Vistra targets gigawatt-scale battery

Enrique Macias via Unsplash


The extreme weather in Texas caught the US state off-guard.
In doing so, it has served as a powerful reminder of why storage is so vital for grid stability and energy users.

Simply put, storage helps keep the lights on.

This is a need that is recognised by Texas-based electricity group Vistra, which plans to develop the world’s first gigawatt battery facility in California.

The company wants to grow battery capacity for its Moss Landing natural gas power station to 1.5GW / 6GWh. This is five times the battery capacity already operational at the plant: Vistra started 2021 by turning on a 300MW / 1.2GWh battery at Moss Landing, which is currently the world’s largest battery facility.

It is now adding a 100MW / 400MWh extension to that project, to expand the facility to 400MW / 1.6GWh. That phase is due to be operational in August.

And Vistra ended January by seeking permission for a second battery project near Moss Landing, at Morro Bay, which would measure 600MW / 2.4GWh and could be online by 2024. It said the sites could accommodate 1.5GW / 6GWh of storage in total, and make an important contribution to the smooth running of the Californian grid.

It is looking to get the second phase online in 2024 to coincide with the closure of a reactor at the Diablo Canyon Nuclear Plant.

All of this makes Vistra a name worth watching.

Vistra’s vision

Vistra has a portfolio that includes natural gas, nuclear and solar, as well as battery storage. It operates in 20 US states, the District of Columbia, and outside the US in Canada and Japan.

In the US, it has emerged as an important player in California, which is currently home to some of the US’s most ambitious state-led storage plans.
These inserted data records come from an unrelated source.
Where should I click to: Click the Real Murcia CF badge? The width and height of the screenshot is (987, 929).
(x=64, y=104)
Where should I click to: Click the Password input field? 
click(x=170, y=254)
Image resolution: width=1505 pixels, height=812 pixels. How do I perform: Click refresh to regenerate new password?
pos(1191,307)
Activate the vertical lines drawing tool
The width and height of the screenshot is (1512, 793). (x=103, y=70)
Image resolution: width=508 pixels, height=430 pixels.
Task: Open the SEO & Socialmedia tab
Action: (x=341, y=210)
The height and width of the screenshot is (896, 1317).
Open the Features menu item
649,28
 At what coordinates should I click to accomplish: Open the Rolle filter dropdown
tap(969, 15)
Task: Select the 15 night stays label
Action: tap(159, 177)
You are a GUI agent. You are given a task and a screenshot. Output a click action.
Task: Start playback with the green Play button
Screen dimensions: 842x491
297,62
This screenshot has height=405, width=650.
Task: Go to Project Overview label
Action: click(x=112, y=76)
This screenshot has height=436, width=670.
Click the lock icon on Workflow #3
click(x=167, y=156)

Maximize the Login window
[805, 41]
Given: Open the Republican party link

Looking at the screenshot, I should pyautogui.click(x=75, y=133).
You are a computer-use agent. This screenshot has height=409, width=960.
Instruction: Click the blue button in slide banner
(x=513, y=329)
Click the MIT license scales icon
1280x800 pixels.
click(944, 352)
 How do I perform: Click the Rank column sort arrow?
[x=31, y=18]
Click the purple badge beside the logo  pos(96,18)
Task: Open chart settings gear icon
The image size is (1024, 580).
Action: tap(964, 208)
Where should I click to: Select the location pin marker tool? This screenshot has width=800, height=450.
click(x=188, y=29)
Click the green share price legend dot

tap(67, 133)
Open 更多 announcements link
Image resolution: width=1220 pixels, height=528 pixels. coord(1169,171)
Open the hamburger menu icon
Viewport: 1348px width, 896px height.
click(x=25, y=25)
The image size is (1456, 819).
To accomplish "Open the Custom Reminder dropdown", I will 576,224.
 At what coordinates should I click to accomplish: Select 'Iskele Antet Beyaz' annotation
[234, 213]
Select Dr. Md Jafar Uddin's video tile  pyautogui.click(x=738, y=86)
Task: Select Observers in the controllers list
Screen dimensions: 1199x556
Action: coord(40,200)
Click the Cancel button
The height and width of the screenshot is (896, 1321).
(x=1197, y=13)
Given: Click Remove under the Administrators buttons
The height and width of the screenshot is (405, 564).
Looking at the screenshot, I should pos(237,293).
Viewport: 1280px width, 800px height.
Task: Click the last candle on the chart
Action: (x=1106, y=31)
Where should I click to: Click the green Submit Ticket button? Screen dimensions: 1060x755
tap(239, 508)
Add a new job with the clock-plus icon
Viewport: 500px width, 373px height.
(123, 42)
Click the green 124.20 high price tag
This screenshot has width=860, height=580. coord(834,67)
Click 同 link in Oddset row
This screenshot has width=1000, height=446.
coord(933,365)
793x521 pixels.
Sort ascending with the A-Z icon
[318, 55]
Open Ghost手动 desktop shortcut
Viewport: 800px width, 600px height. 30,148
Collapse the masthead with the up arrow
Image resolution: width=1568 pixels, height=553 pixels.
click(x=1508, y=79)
Within Vistra’s portfolio sits what the company calls ‘Vistra Zero’. This is its 4GW portfolio of net-zero assets and, essentially, means all the above except natural gas. The company’s big Vistra Zero assets include a 2.3GW nuclear power plant. It is also evaluating more than 2.5GW of solar and storage developments in California, Illinois and Texas.

You can read more about the Vistra Zero portfolio here.

By 2030, the company is looking to deploy 9GW of renewable energy in the US, as well as developing large-scale battery storage facilities.

Vistra is not currently a well-known name in renewables, but its move into storage is changing that. This is intentional. Vistra is currently dedicating around one quarter of its free cash flow to investing in renewables and batteries, because it sees that solar and storage are both becoming more important in the running of electricity grids.

It is also no coincidence that it is pairing its huge batteries with gas-powered plants. Vistra says these are a more effective way than coal to support the energy transition as they are more efficient, flexible and cheaper, with lower carbon emissions.

In the release about the launch of the 300MW / 1.2GWh first phase of Moss Landing, Vistra CEO Curt Morgan said that other benefits included using active transmission lines and providing cheaper electricity for consumers.

“A battery system of this size and scale has never been built before,” said Morgan. “As our country transitions to a clean energy future, batteries will play a pivotal role and the Vistra Moss Landing project will serve as the model for utility-scale battery storage for years to come.”

In California, this would aid the state’s environmental aims – namely that of having 100% emissions-free electricity for retail customers by 2045 – and create jobs. It will push other developers to build bigger batteries too.

Vistra is certainly upping the ante for the industry. Record-breaking projects will do that. And with grid reliability in Texas such a big issue this week, there is arguably no better time for storage to show its strengths.